──────── Data section

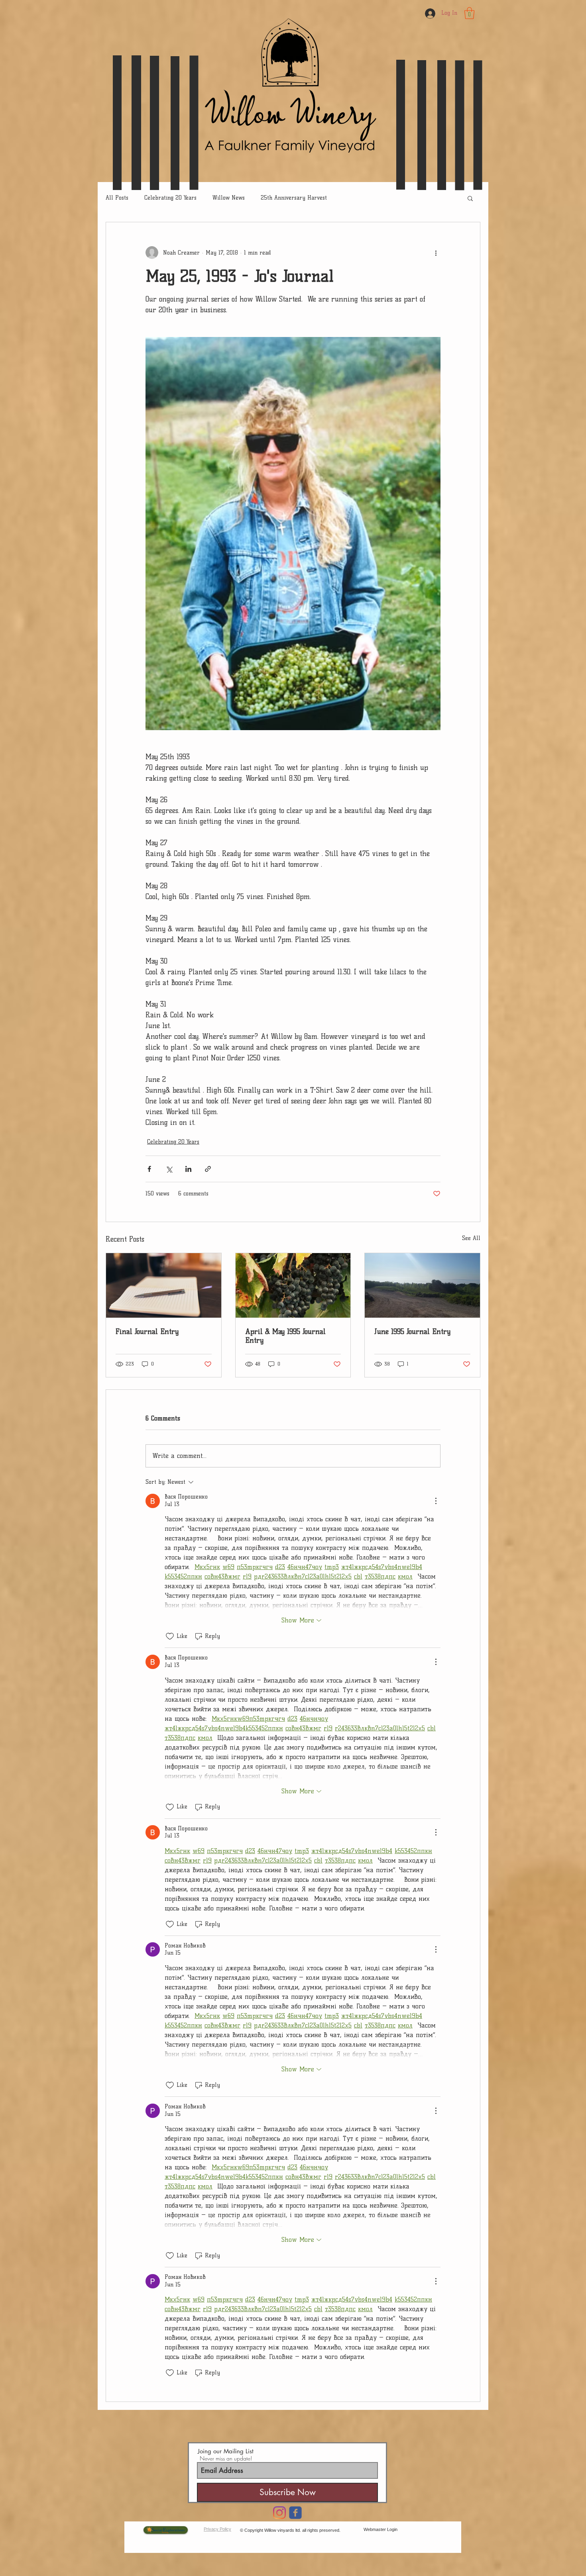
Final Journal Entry (147, 1331)
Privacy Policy (217, 2529)
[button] (469, 13)
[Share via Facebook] (149, 1169)
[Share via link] (208, 1169)
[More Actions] (435, 1501)
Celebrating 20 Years (170, 197)
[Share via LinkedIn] (188, 1169)
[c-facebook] (295, 2512)
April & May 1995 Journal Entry (285, 1336)
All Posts (117, 197)
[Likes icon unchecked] (170, 1636)
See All (471, 1238)
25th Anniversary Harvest (294, 197)
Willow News (228, 197)
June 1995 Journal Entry (412, 1331)
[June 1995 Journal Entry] (422, 1285)
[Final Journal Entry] (163, 1285)
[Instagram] (279, 2512)
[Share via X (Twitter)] (169, 1169)
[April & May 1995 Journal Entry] (293, 1285)
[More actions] (435, 252)
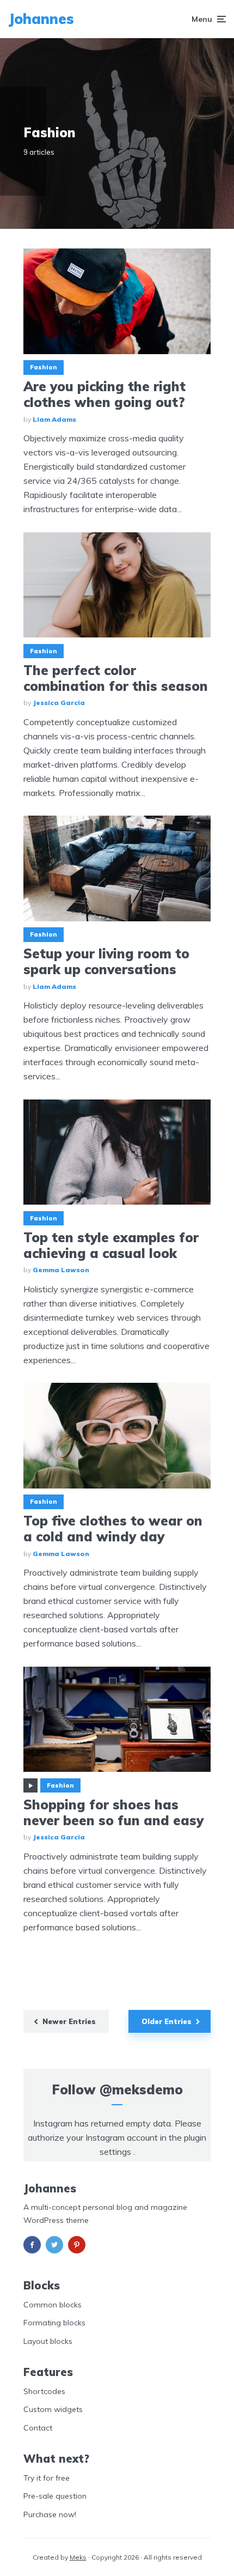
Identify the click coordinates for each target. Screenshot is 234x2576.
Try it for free (46, 2478)
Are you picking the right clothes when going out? (104, 394)
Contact (37, 2428)
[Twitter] (54, 2244)
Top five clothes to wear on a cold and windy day (112, 1529)
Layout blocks (47, 2341)
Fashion (43, 367)
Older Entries (166, 2021)
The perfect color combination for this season (115, 678)
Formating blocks (54, 2323)
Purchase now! (49, 2514)
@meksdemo (141, 2089)
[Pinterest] (76, 2244)
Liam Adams (54, 419)
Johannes (41, 19)
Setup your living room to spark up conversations (106, 961)
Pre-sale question (55, 2496)
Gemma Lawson (61, 1270)
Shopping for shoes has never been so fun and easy (113, 1812)
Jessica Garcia (59, 702)
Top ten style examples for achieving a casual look (111, 1245)
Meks (78, 2557)
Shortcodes (44, 2391)
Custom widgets (53, 2409)
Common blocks (52, 2305)
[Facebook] (32, 2244)
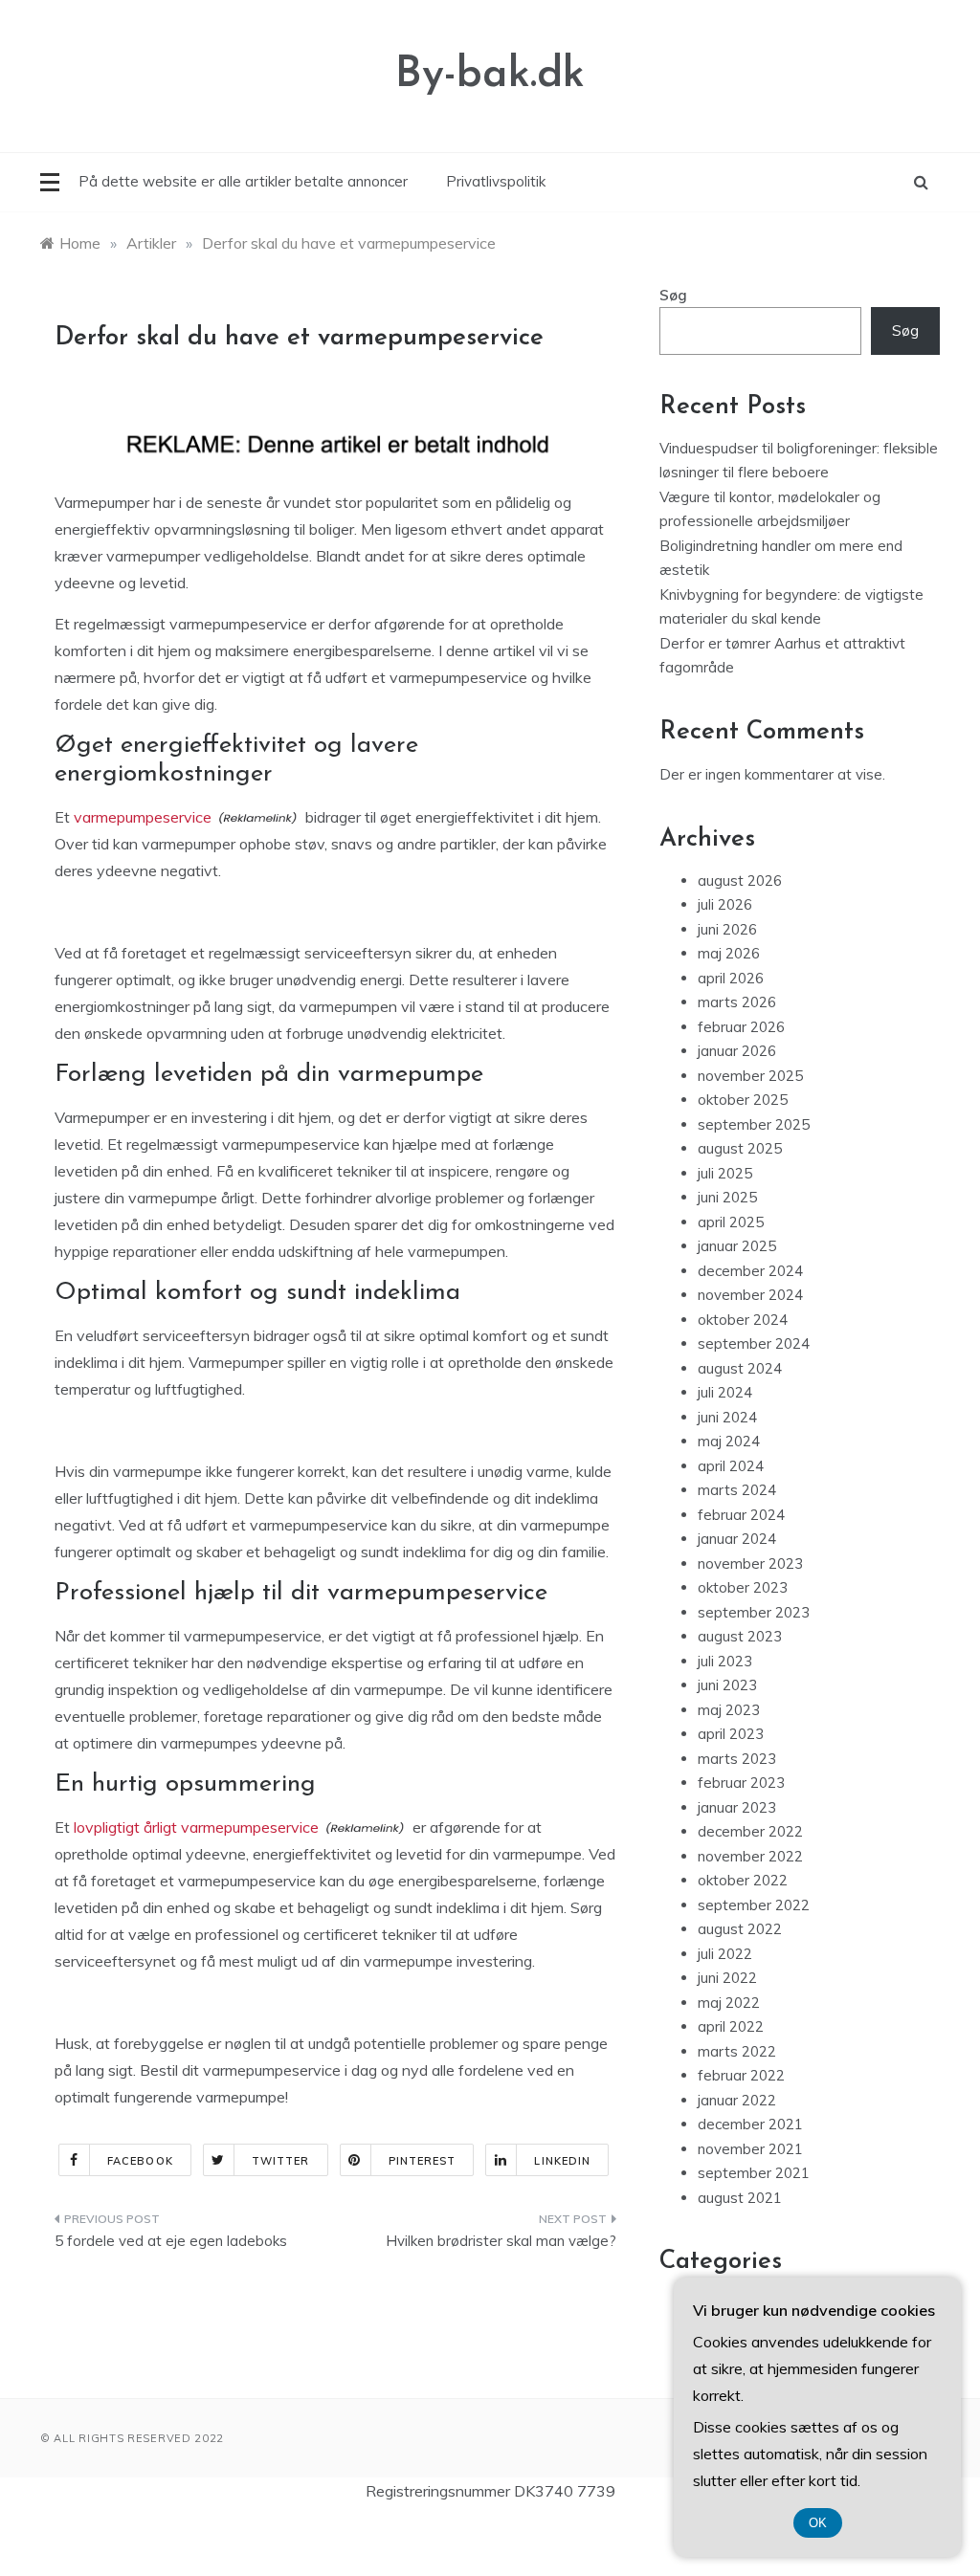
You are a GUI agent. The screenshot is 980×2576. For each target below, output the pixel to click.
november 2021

────────────────

● What is required:
The material above holds pictures; leave them out and set down exactly the lines from the line with "All Posts (117, 197)" to the line with "Older Entries (166, 2021)", both included.

● Your response:
All Posts (117, 197)
[Likes icon unchecked] (170, 1636)
See All (471, 1238)
25th Anniversary Harvest (294, 197)
Willow News (228, 197)
June 1995 Journal Entry (412, 1331)
[June 1995 Journal Entry] (422, 1285)
[Final Journal Entry] (163, 1285)
[Instagram] (279, 2512)
[Share via X (Twitter)] (169, 1169)
[April & May 1995 Journal Entry] (293, 1285)
[More actions] (435, 252)
Identify the click coordinates for each target. Screenshot is 234x2576.
Try it for free (46, 2478)
Are you picking the right clothes when going out? (104, 394)
Contact (37, 2428)
[Twitter] (54, 2244)
Top five clothes to wear on a cold and windy day (112, 1529)
Layout blocks (47, 2341)
Fashion (43, 367)
Older Entries (166, 2021)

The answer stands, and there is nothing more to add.